Hi Everyone, Please help clarify my understanding of Beta. Beta measures Business Risk and Financial Risk. But, Unlevered Beta measures Market Risk of a company without leverage, which is essentially the business risk of the assets. So, can you distinctly say that Beta is a measure of systematic risk? I’m tripped up on this concept because of the inclusion of the phrase “Market Risk” when talking about Unlevered Beta. Standard Deviation is a measure of Total Risk…so what exactly is Beta and how does it differ from Std. Dev.? Thanks for the help!

yes beta is systematic risk.

Standard deviation is the variance around its mean. Beta is the volatility of an asset relative to the market. One is an an absolute, the other is relative. A beta of 2.0 is thought to be twice as volatile as that of the market.

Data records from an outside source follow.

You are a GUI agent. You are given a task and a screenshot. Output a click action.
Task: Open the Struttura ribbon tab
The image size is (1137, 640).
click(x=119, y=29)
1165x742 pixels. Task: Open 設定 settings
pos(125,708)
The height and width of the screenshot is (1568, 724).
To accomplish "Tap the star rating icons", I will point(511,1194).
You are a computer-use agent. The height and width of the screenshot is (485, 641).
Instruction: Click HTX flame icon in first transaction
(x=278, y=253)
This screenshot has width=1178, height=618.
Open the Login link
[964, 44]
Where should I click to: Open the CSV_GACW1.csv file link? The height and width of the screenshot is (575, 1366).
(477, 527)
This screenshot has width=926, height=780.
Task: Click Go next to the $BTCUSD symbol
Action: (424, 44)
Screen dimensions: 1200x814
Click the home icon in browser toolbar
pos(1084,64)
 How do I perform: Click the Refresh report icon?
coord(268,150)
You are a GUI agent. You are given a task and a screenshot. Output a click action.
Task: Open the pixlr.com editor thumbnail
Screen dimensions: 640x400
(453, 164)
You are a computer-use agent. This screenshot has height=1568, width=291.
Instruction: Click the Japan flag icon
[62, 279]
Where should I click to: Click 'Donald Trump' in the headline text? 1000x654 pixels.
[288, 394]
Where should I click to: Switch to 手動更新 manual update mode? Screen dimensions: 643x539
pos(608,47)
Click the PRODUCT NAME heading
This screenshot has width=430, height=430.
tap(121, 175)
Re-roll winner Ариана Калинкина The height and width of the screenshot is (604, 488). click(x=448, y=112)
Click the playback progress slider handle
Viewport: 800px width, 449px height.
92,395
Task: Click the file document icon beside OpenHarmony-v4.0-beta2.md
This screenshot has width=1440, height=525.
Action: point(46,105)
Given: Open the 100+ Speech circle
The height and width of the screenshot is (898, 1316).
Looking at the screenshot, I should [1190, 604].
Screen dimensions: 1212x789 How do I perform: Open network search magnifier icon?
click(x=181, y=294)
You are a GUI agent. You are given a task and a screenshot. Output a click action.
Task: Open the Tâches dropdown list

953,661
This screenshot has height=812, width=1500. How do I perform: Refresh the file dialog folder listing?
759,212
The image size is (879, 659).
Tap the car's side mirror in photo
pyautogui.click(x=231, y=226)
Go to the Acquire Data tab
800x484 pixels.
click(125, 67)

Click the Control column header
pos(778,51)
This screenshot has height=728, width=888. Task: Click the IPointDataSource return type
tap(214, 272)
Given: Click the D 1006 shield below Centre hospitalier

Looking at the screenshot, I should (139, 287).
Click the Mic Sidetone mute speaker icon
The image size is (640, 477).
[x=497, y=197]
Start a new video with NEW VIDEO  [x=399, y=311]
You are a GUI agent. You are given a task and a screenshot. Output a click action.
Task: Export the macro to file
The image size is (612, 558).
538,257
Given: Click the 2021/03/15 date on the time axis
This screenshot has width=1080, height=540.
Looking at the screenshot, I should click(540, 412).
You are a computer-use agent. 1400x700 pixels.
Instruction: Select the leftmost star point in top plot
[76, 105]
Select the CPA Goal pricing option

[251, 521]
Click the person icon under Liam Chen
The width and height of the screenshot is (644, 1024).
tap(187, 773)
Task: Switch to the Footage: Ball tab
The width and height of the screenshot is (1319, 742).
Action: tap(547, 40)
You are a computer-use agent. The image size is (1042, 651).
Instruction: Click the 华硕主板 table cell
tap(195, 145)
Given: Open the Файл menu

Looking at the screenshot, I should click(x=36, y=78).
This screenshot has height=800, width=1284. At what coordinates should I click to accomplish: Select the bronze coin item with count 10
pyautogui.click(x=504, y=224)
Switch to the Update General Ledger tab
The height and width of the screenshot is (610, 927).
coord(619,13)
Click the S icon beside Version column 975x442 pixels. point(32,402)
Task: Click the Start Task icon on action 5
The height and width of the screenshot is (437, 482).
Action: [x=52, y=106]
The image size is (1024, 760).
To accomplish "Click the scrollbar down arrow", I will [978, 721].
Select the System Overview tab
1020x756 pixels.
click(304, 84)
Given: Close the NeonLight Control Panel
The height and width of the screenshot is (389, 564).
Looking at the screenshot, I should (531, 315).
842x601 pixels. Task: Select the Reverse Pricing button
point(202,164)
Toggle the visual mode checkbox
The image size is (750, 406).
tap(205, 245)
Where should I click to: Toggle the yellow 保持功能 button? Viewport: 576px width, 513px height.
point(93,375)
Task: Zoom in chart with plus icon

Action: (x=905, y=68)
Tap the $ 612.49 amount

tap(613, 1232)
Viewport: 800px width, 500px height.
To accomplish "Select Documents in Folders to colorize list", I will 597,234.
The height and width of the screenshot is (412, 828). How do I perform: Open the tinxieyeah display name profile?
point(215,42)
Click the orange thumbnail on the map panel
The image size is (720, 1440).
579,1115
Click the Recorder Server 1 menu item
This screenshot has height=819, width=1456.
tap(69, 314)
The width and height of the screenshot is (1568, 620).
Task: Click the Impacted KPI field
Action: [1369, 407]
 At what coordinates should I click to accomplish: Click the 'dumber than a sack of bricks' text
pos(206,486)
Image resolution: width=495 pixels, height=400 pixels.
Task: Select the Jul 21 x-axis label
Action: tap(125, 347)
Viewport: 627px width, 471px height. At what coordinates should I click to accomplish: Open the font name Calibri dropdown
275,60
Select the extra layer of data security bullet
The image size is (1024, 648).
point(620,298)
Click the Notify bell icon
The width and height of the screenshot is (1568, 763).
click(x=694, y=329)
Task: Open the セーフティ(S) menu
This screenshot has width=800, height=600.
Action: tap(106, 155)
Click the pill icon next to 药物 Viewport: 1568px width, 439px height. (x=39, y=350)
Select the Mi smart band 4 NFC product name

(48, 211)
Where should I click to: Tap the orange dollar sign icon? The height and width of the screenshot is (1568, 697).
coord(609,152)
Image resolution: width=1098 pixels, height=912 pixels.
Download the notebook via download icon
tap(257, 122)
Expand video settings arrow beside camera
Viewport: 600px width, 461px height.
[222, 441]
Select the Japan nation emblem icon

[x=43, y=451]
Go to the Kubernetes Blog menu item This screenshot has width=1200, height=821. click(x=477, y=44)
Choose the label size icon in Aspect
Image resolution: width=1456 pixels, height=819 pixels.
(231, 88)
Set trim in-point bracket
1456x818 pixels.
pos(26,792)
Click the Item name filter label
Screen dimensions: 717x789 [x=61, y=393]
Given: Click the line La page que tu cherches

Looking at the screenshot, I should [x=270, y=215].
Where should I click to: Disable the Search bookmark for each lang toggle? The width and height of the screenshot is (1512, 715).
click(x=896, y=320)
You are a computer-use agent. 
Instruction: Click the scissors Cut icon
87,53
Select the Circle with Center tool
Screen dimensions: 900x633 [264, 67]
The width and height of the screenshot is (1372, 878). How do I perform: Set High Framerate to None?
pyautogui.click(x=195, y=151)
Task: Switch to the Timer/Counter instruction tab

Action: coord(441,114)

Beta does not measure financial risk. it only measure market risk (systematic risk). Unlevered beta is basically the asset beta of a company which is independent of the capital structure of the company. suppose you have invested $1000 in a business either your own contribution or 50% your own and 50% borrowed. the gross return without considering the interest impact will be the same. bcoz unlevered beta or asset beta actually captures the riskiness of the assets only, independent of the capital structure. when the asset beta/unlevered beta is adjusted for the respective leverage or capital structure of a company/ project, we get a equity/project beta. Unlevered beta/asset beta/=equity beta((1/1+(1-tax)(D/E)) Project beta=asset beta(1+(1-tax)(D/E))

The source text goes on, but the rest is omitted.